Eva looked at him, startled. “George!” she said.
“We need all the help we can get, Eva,” he said. “Even if it’s Sara’s.”
They drove around the town, Sara in the backseat. George drove to the bowling alley and went inside, and when he came out his face was so drawn that he didn’t have to say one word, both Sara and Eva knew Anne wasn’t there.
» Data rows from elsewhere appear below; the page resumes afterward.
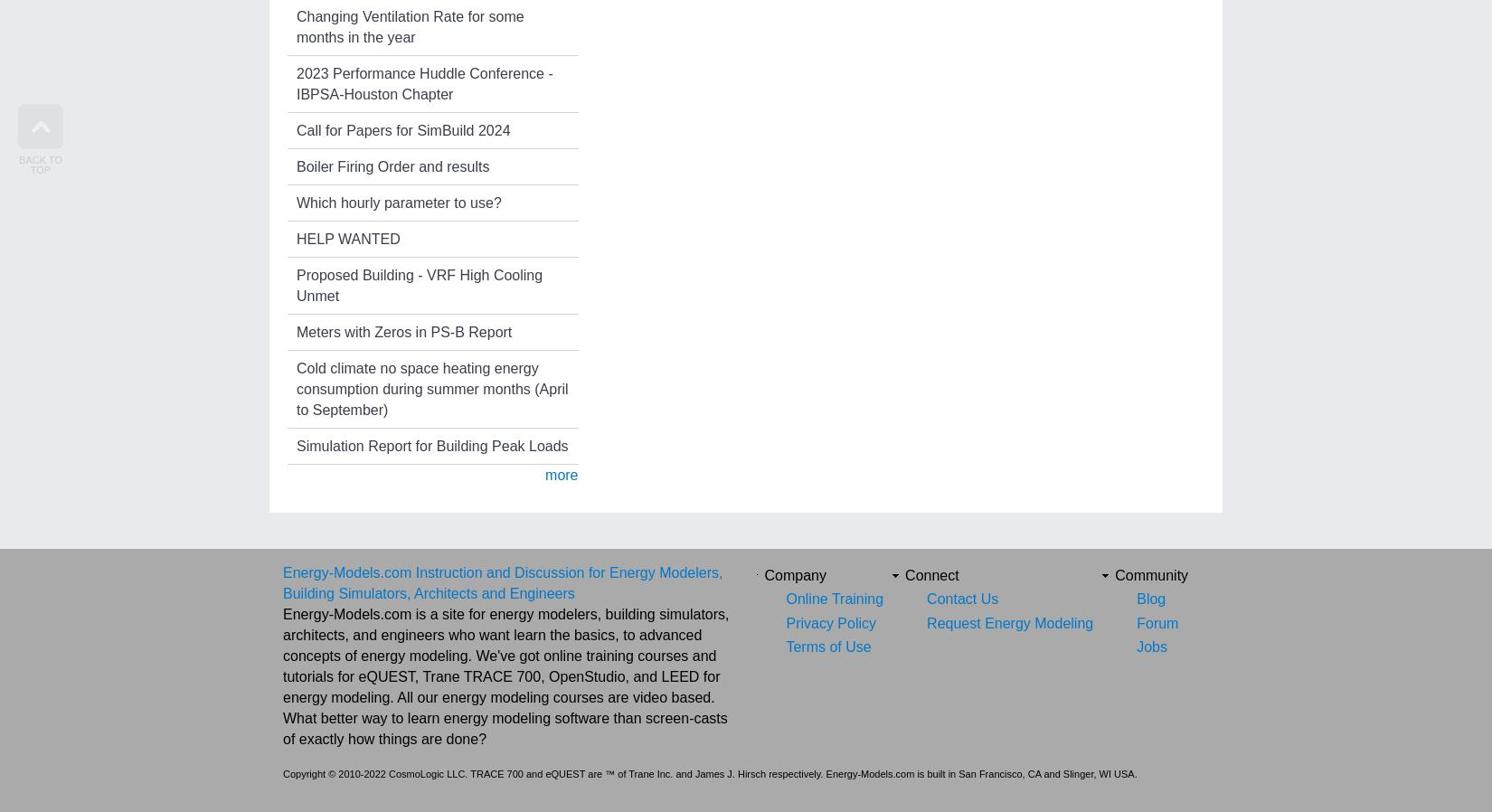  Describe the element at coordinates (402, 331) in the screenshot. I see `'Meters with Zeros in PS-B Report'` at that location.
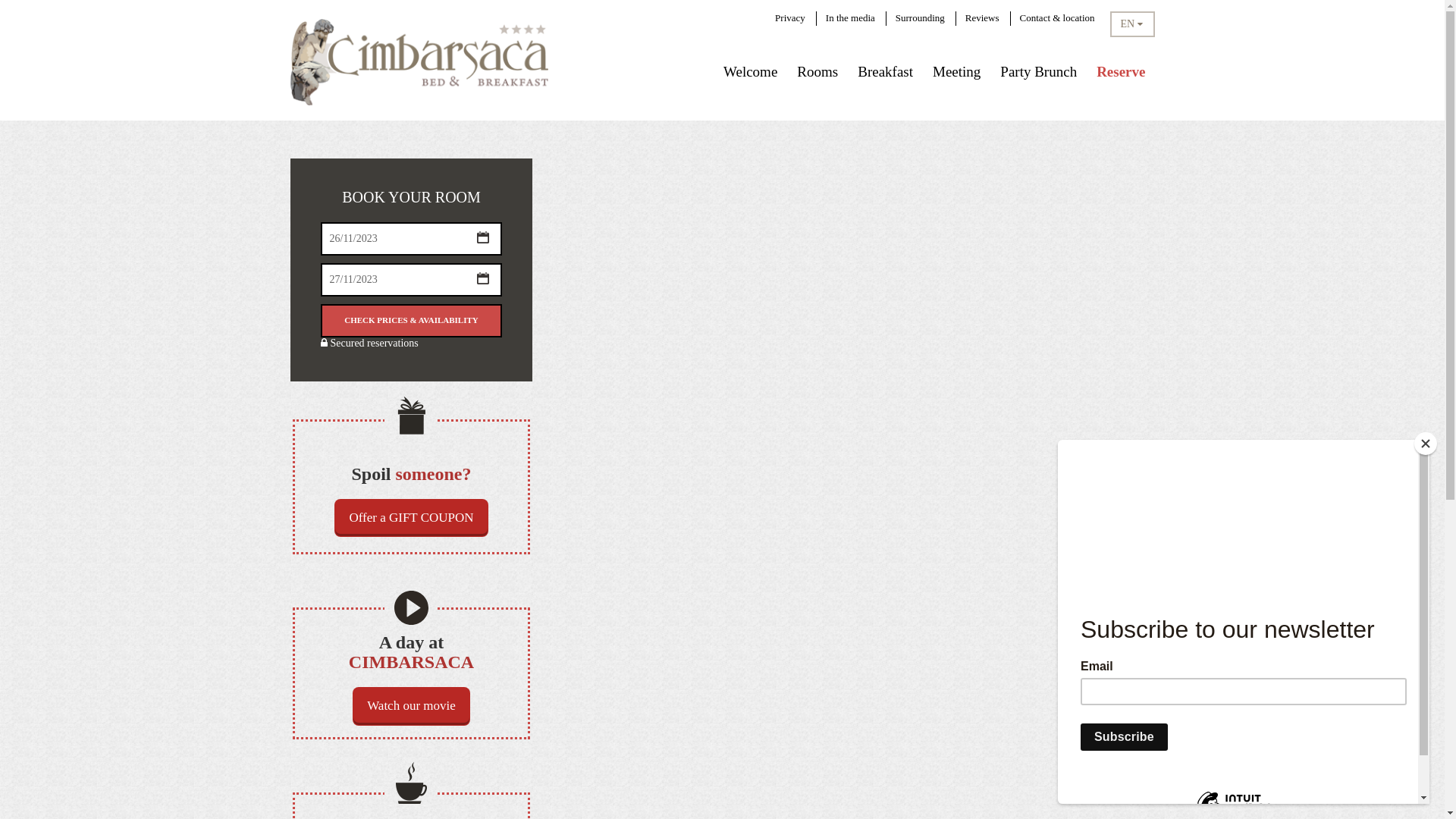  What do you see at coordinates (885, 71) in the screenshot?
I see `'Breakfast'` at bounding box center [885, 71].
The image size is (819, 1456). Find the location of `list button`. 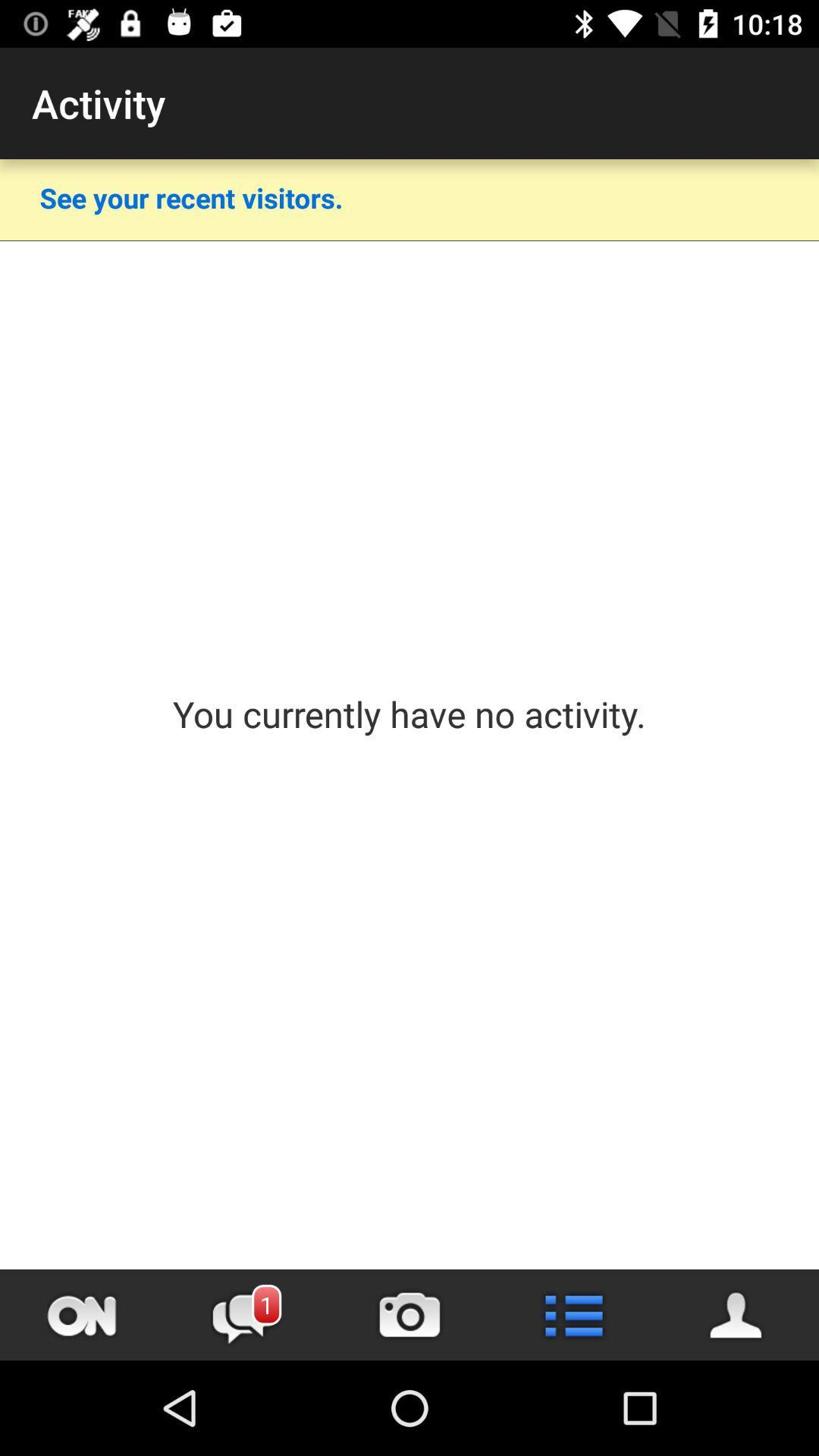

list button is located at coordinates (573, 1314).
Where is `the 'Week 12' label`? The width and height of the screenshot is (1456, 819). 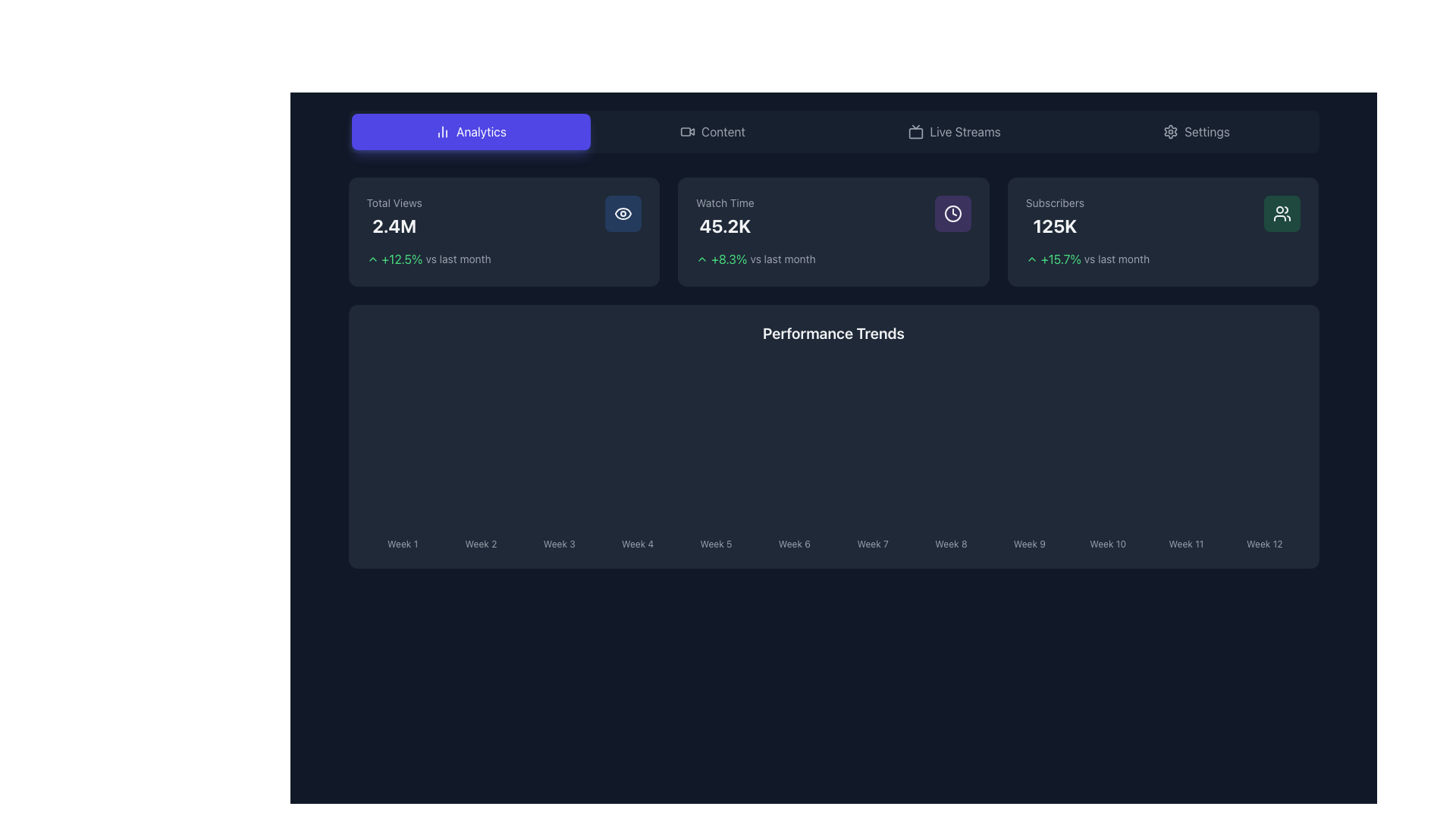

They drove to the school, to a mall, to a dozen places Sara didn’t know about, and at each one, she felt more despairing.
Finally, George and Eva drove Sara back to her hotel.
“There’s nothing more you can do,” Eva said. “Just go. We’ll call you.”
“I’m staying,” Sara said.
By Friday morning, Anne was in Pittsburgh. It had taken her two days to get there. The first ride, a woman who barreled down the road in her little white car, took her across two states. At the side of the road, Anne gulped the soda she had packed, which was now warm, the fizz gone. She ate the candy and chips until she began to feel ill from the rush of sugar, the tang of salt, and then she threw them away. Her next ride was with a middle-aged woman who lectured her about hitching until she dropped Anne off at a diner in Virginia, and by then Anne was starving. She sat at the counter and scanned the menu for whatever would be the cheapest and the most filling. “Corn chowder,” she said, which turned out to be watery broth with a scrim of oil across it and not a kernel of corn in sight.
“Could you please pass the salt?” she asked the person next to her, a burly man in a Yankees baseball cap. They started talking, and he told her his name was Charlie, and that he was a trucker.
“Are you crazy traveling alone?” he said. “I have two girls about your age and I don’t even let them out of the house after seven, let alone hitch by themselves.”